# [THE TASK]
Reproduce each line of these entries word for word.

Text and item location entries
=======

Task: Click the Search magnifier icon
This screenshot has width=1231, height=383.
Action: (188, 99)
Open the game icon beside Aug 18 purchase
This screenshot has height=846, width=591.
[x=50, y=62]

=======

# [OUTPUT OF THE EXERCISE]
Task: Click the Search magnifier icon
This screenshot has width=1231, height=383.
Action: (188, 99)
Open the game icon beside Aug 18 purchase
This screenshot has height=846, width=591.
[x=50, y=62]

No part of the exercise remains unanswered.